Excerpted text »
◇ ◇ ◇ ◇ ◇ ◇ ◇

“When I say I’ve been around football since I was born, it’s the honest truth. Football is all I know.”
Hours after Alex Stewart was born, his father held him in the hospital while watching a San Francisco 49ers game. From that moment on, Stewart would never be far from where a football game was.
He played football as a child and teenager until he realized that he didn’t have to play to be close to the sport. His grandfather Paul James never played football a day in his life but was still known for being the “voice of the BYU Cougars,” narrating all of their games as a sportscaster.
Stewart decided to pursue journalism and received his undergraduate degree from the Reynolds School of Journalism in 2015 and his master’s degree in sports journalism from the Walter Cronkite School of Journalism and Mass Communications at Arizona State University in 2016.
Now, he’s a sports anchor at WAOW News in Wausau, Wisconsin, covering high school football, the Green Bay Packers and other sports. His education geared him up for this position because the classes he took gave him real-world experience.
“You can have all the education in the world, you can read about how to do things in the field, but it’s not until you actually do it that the value comes in,” he said. “Both at the Reynolds School and the Cronkite School, I had professors that let me learn how the real world was actually going to be. They put you in a very simulated environment.”

◇ ◇ ◇ ◇ ◇ ◇ ◇

Supplied material »
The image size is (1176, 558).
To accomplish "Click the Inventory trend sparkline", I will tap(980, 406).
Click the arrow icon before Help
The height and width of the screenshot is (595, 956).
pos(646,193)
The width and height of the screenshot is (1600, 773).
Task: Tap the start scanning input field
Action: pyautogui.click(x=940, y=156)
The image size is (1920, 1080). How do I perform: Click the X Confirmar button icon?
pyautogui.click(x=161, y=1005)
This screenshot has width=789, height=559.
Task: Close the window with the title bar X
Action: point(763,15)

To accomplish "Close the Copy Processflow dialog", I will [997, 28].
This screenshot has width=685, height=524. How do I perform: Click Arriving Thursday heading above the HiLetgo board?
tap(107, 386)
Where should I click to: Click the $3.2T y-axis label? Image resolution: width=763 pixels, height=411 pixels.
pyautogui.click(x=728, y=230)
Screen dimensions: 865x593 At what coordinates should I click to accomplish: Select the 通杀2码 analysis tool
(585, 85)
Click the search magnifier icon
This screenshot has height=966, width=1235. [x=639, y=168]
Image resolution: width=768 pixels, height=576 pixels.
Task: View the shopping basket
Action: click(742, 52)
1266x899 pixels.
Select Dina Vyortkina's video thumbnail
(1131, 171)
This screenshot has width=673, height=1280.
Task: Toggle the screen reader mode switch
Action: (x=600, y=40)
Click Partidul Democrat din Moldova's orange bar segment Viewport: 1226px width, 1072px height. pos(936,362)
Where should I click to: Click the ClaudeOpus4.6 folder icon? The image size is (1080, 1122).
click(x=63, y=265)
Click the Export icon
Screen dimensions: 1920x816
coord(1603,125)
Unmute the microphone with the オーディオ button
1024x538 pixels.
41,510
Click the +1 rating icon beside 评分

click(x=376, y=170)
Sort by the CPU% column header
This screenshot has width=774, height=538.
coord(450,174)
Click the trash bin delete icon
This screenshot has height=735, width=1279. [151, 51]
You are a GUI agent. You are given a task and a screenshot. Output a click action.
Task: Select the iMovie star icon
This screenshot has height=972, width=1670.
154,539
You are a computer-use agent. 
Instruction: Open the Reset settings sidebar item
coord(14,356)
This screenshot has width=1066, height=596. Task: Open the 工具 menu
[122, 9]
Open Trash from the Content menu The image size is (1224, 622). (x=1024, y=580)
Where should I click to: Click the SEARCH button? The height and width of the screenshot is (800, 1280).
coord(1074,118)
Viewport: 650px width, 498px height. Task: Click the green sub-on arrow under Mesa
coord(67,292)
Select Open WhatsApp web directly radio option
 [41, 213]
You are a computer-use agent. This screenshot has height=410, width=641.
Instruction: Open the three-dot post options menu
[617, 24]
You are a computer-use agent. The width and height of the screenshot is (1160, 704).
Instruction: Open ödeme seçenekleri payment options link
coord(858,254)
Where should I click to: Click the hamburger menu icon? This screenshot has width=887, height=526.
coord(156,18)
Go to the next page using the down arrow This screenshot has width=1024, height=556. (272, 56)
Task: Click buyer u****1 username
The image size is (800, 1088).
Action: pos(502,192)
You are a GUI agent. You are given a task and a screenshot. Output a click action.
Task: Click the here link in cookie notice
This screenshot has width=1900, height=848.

◇ ◇ ◇ ◇ ◇ ◇ ◇

Work to be completed »
In the text above about Alex Stewart, where does he now work as a sports anchor?

Solution to the exercise »
He works at WAOW News in Wausau, Wisconsin.